### Stored data entries
★ ★ ★ ★
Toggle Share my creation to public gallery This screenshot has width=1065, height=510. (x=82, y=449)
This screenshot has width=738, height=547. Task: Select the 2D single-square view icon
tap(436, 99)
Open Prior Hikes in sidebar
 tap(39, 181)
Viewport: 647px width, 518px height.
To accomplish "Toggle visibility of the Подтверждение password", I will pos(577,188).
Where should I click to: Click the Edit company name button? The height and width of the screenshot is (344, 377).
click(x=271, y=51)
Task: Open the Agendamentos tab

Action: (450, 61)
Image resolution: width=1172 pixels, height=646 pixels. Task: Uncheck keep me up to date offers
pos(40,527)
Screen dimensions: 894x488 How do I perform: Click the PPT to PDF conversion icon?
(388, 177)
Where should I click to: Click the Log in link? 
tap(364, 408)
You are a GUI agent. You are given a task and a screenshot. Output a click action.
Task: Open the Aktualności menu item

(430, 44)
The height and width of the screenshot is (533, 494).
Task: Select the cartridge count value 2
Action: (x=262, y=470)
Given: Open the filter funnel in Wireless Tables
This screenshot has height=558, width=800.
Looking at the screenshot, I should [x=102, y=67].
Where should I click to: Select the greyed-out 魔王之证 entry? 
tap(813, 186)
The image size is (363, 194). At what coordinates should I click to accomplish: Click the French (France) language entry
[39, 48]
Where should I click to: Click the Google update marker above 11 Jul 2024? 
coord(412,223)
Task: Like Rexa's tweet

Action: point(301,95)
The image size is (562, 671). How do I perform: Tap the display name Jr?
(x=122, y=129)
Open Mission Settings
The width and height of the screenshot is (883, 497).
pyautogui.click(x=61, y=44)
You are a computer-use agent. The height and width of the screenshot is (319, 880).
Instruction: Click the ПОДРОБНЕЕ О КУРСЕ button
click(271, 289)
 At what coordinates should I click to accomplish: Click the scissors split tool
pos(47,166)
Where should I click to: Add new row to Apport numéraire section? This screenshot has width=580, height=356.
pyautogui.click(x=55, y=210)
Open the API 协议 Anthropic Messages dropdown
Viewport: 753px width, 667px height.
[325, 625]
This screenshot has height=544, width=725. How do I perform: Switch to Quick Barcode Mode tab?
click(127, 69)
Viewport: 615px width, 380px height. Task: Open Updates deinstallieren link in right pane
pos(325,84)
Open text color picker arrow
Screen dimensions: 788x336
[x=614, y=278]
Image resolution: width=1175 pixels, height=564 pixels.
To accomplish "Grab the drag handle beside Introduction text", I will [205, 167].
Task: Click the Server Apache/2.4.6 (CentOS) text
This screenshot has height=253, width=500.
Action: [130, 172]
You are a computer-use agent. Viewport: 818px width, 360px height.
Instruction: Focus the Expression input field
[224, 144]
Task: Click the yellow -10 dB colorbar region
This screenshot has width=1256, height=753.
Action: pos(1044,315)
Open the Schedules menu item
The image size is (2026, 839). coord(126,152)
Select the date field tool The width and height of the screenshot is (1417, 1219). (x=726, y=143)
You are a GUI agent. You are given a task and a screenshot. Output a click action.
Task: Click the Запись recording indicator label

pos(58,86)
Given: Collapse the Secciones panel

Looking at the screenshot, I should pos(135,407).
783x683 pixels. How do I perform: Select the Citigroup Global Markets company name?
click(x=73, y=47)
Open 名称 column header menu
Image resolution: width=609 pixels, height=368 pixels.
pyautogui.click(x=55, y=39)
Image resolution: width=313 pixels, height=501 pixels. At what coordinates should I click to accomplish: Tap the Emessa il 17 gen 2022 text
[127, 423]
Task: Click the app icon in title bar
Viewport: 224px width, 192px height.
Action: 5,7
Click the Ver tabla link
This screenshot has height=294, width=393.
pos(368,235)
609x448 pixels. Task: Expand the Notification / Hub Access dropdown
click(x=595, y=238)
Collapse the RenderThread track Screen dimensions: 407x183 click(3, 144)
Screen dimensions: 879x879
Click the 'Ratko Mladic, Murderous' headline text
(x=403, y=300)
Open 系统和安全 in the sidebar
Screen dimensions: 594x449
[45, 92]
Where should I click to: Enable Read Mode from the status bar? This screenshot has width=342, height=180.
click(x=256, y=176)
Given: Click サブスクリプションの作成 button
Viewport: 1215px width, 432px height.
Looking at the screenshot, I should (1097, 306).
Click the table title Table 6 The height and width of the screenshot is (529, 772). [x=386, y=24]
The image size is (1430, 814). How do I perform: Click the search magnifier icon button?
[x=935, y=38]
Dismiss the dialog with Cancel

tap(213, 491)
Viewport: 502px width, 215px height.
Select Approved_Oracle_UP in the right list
★ ★ ★ ★
### Work request
Looking at the records, how many lines include "computer"? Respond with the number only.

### Output of the task
2